*Work required*:
Copy the items below word for word, beginning at the line that contains "Given: Click the VIP Planos icon" and stopping after the line that contains "Click the green Score summary box". Do not include any pictures in your output.

*Data shown*:
============

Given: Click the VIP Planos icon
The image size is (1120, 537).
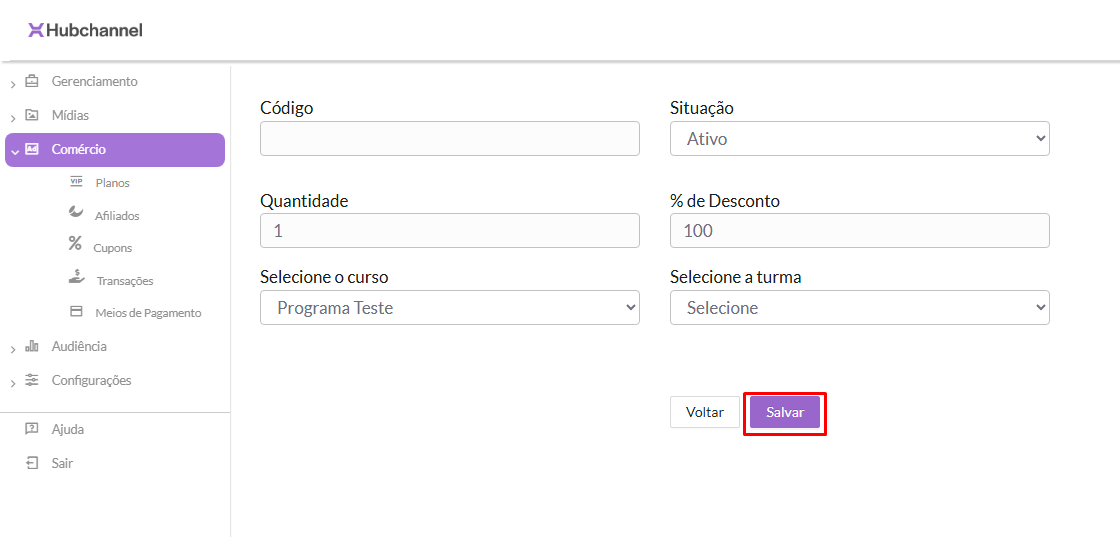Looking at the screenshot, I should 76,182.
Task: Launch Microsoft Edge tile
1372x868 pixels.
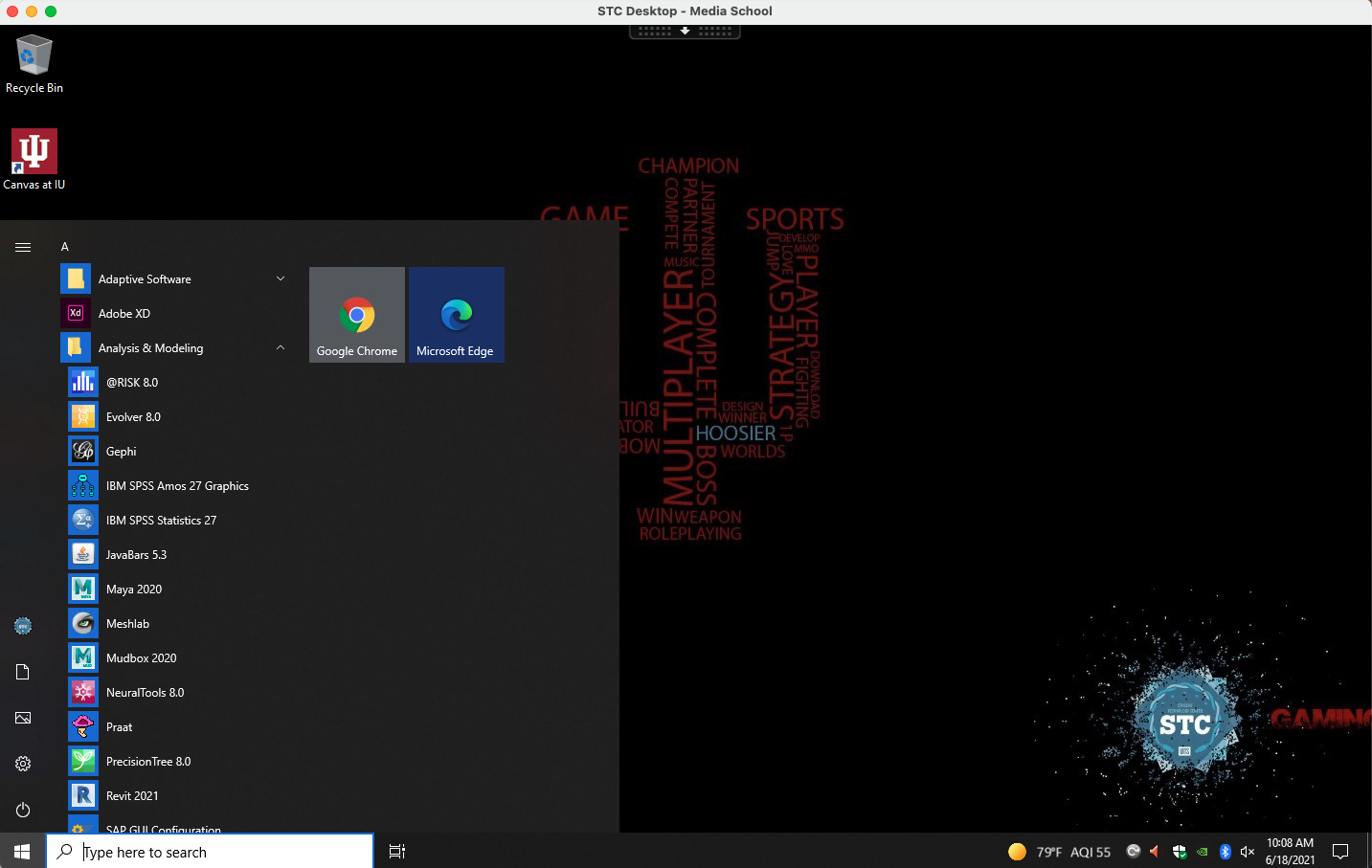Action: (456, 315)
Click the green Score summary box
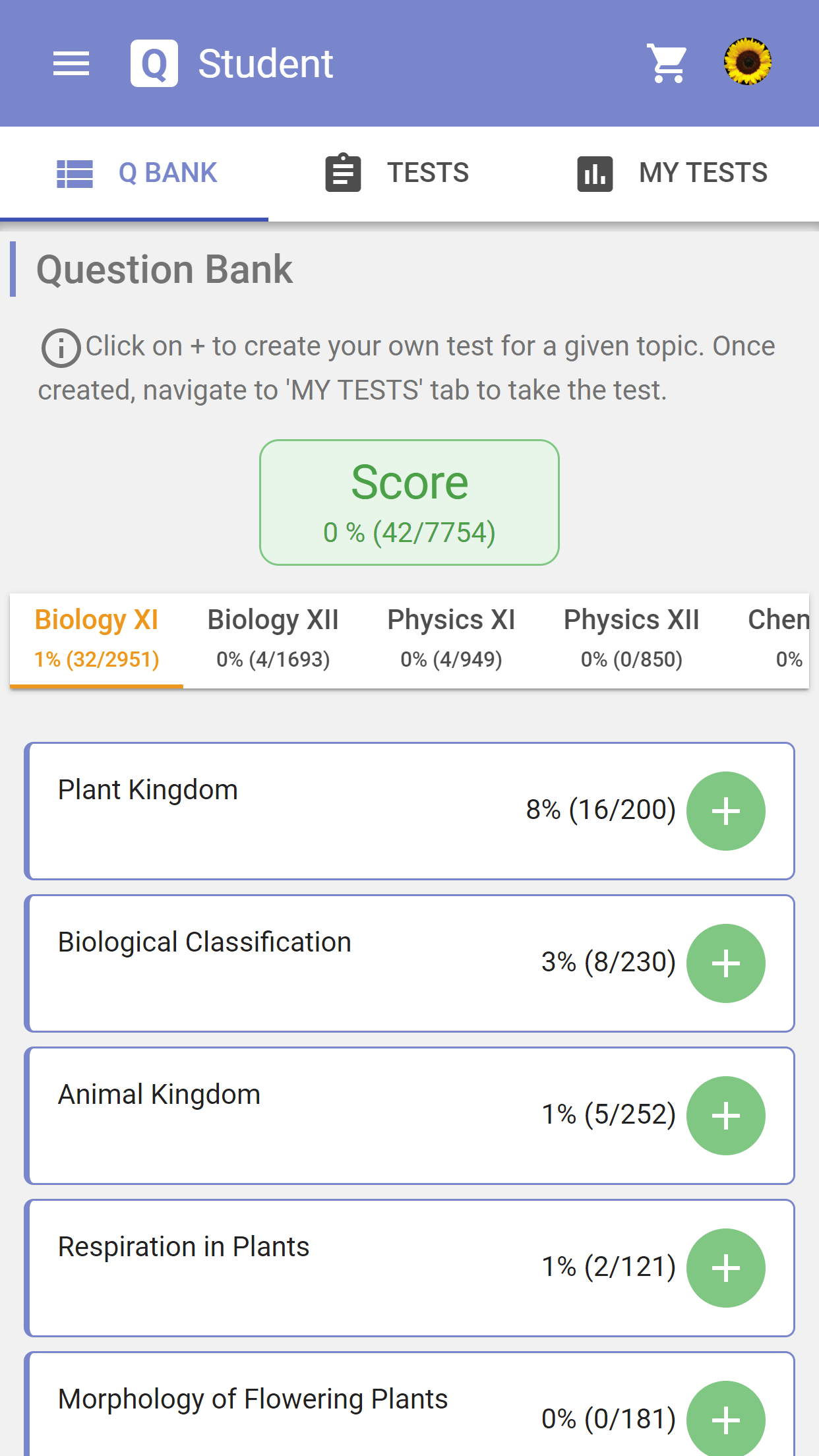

============

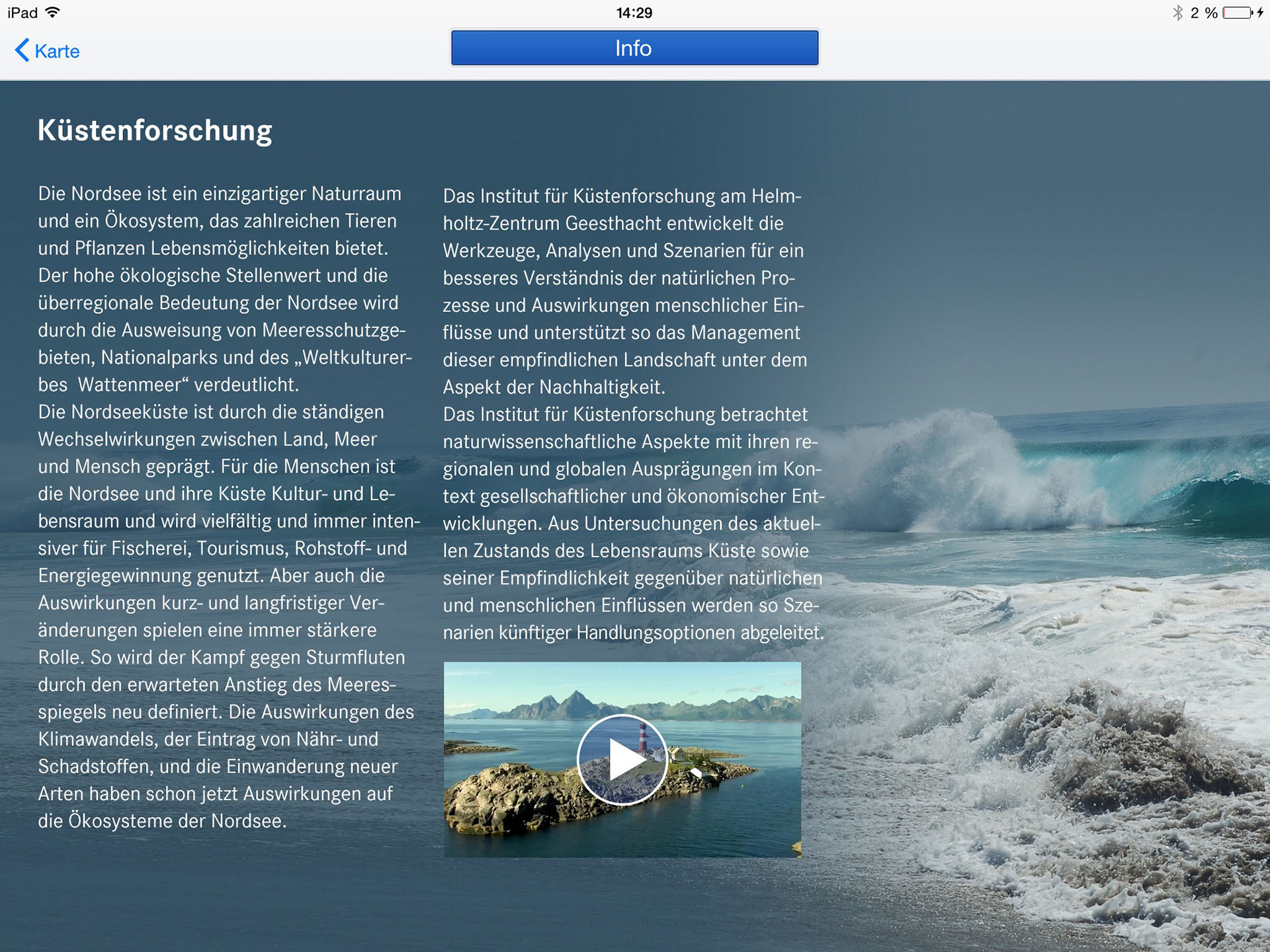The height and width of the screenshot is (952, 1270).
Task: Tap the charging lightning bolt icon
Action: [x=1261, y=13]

============

*Answer to this problem*:
Given: Click the VIP Planos icon
The image size is (1120, 537).
Looking at the screenshot, I should 76,182.
Task: Launch Microsoft Edge tile
1372x868 pixels.
Action: (456, 315)
Click the green Score summary box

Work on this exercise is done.